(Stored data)
- - - - -
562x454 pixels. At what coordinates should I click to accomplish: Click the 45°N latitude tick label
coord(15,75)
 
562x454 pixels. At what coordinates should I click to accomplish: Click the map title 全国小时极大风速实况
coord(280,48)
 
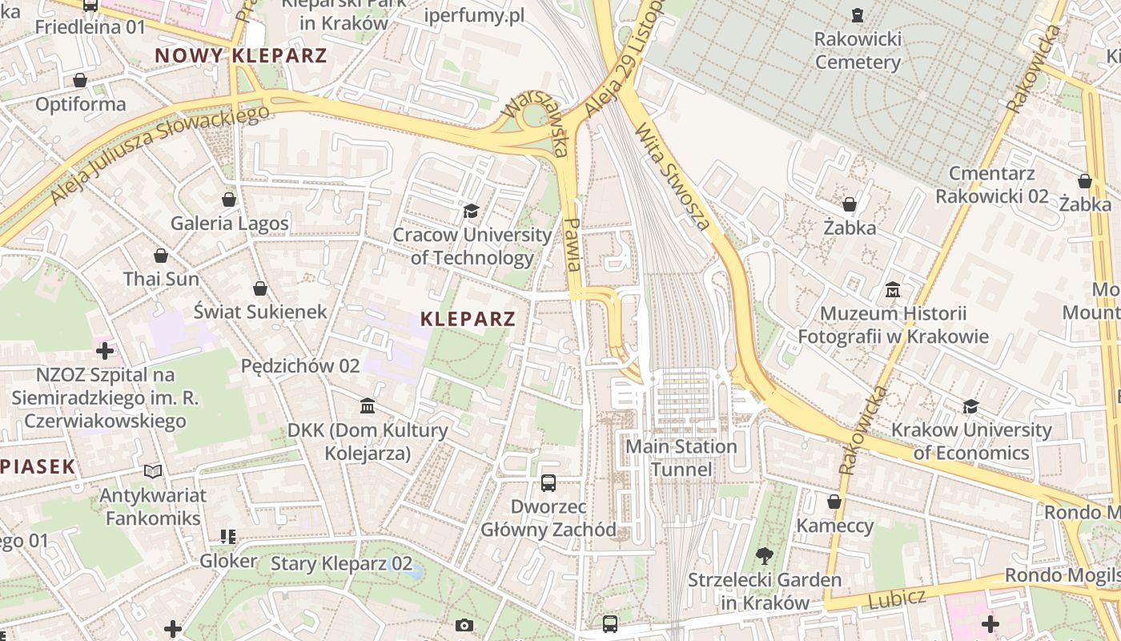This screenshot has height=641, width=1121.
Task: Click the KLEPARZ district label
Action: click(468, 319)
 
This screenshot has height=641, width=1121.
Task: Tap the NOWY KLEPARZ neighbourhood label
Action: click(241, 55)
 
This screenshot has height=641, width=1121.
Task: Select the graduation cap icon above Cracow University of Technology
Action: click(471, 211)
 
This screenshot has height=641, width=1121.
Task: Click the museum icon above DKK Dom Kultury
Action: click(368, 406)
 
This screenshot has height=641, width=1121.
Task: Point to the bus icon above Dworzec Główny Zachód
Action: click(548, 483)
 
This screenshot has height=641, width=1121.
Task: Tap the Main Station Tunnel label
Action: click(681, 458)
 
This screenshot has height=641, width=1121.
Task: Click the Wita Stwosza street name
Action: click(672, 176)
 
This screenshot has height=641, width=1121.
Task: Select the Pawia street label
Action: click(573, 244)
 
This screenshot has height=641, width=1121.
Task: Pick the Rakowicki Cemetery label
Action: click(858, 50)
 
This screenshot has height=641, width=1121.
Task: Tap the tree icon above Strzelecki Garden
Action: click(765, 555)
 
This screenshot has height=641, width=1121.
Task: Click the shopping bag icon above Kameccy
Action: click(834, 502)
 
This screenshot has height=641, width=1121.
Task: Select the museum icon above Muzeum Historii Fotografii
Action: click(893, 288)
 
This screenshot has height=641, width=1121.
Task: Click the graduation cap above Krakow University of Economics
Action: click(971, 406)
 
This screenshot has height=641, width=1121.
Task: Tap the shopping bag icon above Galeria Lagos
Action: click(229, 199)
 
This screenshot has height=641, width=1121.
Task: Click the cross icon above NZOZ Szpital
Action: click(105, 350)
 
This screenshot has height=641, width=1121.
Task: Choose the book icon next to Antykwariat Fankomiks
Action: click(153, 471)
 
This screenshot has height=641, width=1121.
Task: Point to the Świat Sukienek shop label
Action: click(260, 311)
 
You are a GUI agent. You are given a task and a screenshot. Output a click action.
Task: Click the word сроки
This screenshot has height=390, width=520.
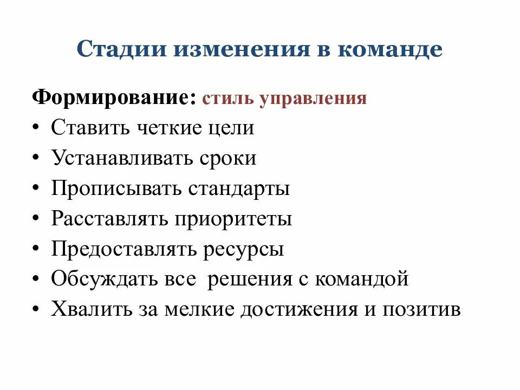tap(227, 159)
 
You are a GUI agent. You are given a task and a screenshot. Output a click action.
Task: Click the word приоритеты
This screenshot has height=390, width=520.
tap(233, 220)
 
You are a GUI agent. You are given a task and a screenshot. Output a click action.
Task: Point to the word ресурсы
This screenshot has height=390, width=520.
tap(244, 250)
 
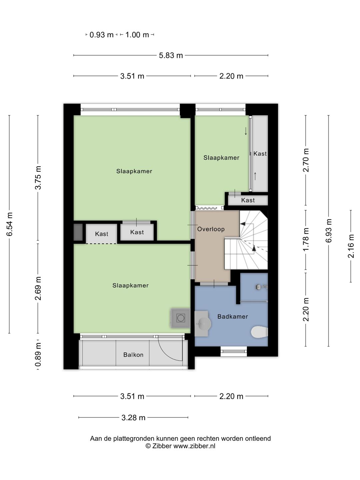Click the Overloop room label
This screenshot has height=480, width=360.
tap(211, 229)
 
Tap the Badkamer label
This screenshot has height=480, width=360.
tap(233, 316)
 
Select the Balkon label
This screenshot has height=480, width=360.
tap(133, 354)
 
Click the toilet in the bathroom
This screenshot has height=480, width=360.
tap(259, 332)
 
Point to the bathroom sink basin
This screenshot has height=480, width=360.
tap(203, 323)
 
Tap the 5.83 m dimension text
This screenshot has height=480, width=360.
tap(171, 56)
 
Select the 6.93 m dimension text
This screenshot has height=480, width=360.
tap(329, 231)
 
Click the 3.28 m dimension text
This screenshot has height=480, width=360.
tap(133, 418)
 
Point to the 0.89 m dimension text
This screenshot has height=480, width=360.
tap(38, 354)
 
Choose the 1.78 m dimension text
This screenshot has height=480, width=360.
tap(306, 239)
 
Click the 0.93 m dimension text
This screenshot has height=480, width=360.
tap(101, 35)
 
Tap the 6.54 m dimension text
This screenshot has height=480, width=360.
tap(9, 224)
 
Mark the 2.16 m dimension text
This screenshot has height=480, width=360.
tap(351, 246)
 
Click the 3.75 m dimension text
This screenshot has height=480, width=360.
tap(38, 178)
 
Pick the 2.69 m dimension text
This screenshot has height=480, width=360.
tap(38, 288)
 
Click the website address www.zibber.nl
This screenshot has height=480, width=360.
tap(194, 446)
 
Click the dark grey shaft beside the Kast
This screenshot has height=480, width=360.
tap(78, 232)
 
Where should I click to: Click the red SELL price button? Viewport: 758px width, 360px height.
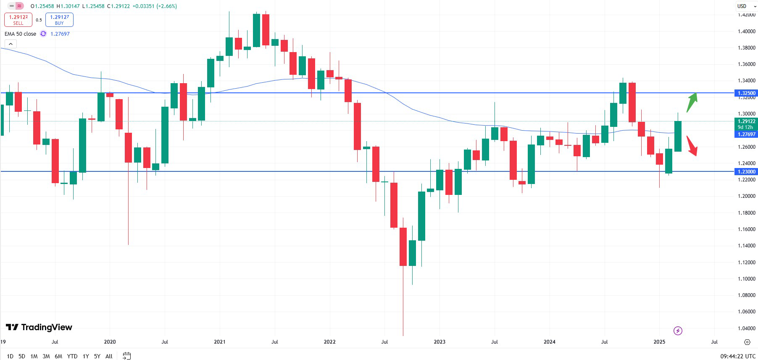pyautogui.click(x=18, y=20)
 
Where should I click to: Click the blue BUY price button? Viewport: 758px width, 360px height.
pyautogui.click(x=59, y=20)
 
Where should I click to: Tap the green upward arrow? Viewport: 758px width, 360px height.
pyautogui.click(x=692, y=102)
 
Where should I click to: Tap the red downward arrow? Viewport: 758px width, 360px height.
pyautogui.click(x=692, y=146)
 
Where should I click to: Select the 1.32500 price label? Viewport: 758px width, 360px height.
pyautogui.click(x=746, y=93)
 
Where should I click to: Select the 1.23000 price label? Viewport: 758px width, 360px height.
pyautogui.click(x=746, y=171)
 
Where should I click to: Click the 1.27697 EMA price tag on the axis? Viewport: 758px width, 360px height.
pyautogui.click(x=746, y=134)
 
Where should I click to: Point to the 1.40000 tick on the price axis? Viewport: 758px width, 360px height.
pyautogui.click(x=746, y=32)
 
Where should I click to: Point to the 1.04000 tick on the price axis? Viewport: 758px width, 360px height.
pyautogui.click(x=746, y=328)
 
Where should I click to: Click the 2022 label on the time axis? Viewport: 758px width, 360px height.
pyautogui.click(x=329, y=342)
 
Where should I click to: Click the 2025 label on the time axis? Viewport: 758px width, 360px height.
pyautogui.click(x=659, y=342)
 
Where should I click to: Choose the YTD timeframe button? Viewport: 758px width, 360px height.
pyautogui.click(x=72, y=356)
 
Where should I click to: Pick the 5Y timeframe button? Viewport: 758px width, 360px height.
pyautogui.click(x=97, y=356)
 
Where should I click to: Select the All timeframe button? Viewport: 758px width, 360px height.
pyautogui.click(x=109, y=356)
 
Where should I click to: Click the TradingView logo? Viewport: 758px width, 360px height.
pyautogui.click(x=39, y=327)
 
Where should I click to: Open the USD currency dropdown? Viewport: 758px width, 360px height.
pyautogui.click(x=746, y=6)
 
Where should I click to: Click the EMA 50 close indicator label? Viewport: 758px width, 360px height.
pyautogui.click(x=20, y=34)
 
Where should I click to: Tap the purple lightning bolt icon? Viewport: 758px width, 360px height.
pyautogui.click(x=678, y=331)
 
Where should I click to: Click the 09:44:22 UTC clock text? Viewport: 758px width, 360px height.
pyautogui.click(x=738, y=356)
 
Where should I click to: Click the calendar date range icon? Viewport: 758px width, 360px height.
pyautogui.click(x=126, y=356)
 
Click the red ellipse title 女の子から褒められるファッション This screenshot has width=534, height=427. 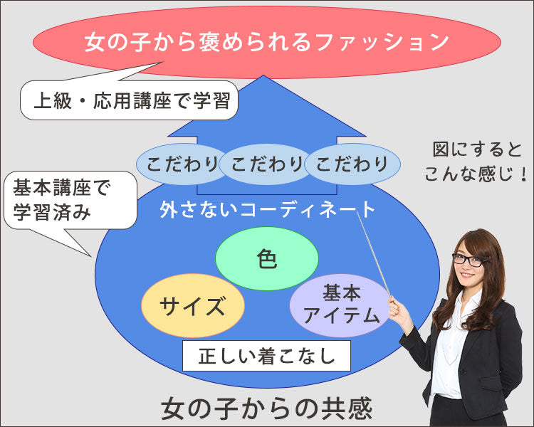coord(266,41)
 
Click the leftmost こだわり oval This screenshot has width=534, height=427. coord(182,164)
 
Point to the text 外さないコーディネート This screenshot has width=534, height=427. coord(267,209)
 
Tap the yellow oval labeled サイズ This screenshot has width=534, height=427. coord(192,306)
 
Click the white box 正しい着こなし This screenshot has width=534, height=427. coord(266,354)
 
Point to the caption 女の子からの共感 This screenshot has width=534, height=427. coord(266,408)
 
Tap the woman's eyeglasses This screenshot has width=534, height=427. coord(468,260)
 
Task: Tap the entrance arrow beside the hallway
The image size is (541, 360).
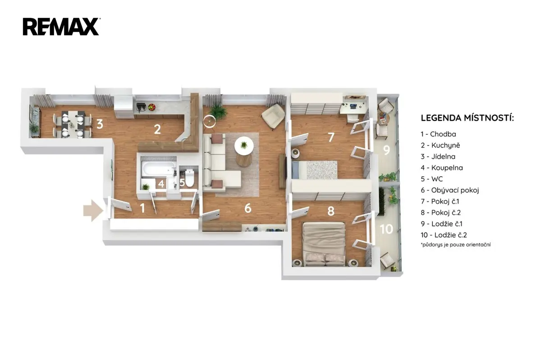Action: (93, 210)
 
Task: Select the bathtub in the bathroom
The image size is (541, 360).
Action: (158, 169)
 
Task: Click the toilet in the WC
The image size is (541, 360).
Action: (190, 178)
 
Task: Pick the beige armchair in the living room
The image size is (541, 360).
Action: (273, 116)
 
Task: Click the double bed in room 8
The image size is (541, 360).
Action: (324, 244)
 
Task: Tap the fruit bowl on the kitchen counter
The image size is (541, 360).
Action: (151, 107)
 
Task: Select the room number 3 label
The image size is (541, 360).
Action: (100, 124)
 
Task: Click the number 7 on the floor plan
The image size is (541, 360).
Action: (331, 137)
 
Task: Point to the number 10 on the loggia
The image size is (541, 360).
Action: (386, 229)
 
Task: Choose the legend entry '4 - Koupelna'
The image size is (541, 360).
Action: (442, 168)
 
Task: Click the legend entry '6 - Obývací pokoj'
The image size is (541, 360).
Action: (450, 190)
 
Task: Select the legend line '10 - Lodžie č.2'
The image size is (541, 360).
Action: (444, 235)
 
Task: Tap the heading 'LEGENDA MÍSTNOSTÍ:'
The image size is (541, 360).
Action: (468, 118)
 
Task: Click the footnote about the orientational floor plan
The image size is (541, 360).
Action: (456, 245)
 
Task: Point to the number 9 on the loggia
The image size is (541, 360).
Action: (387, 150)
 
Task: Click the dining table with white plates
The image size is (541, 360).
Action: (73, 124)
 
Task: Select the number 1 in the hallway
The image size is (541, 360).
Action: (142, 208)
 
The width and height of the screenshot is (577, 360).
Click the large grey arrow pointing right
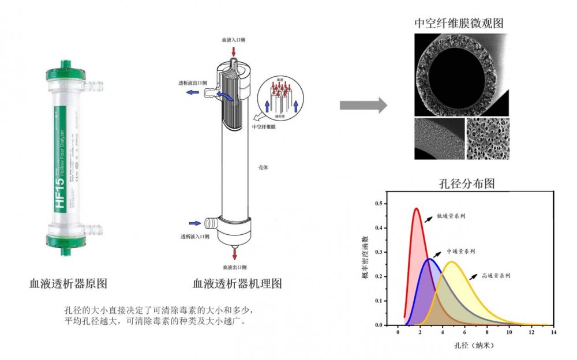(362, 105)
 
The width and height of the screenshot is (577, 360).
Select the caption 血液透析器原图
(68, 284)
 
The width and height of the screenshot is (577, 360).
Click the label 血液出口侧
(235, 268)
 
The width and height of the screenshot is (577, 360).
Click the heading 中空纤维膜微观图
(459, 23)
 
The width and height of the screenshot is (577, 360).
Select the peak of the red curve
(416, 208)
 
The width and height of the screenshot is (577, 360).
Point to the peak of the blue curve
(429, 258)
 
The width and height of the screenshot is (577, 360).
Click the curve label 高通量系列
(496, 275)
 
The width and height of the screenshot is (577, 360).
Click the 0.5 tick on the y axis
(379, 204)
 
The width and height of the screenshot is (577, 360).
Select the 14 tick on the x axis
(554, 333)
- - - - -
--- WORK REQUIRED ---
Please rescale the records starting at the very beginning and ending at the line containing "Action: click(548, 483)", including both ends. Repeat every line, requests included, with each click coordinate in the answers multiplied by 1.8 and rounded to a whole number (halves round up), and leave the pictures out.

--- EXPECTED OUTPUT ---
562x454 pixels. At what coordinates should I click to accomplish: Click the 45°N latitude tick label
coord(27,135)
 
562x454 pixels. At what coordinates should I click to accomplish: Click the map title 全国小时极大风速实况
coord(504,86)
 
This screenshot has height=641, width=1121.
Task: Click the KLEPARZ district label
Action: click(842, 574)
 
This screenshot has height=641, width=1121.
Task: Tap the NOWY KLEPARZ neighbourhood label
Action: click(434, 99)
 
This screenshot has height=641, width=1121.
Task: Select the graduation cap icon above Cracow University of Technology
Action: click(848, 380)
 
This screenshot has height=641, width=1121.
Task: Click the museum icon above DKK Dom Kultury
Action: click(662, 731)
 
This screenshot has height=641, width=1121.
Task: Point to the bus icon above Dworzec Główny Zachód
Action: click(986, 869)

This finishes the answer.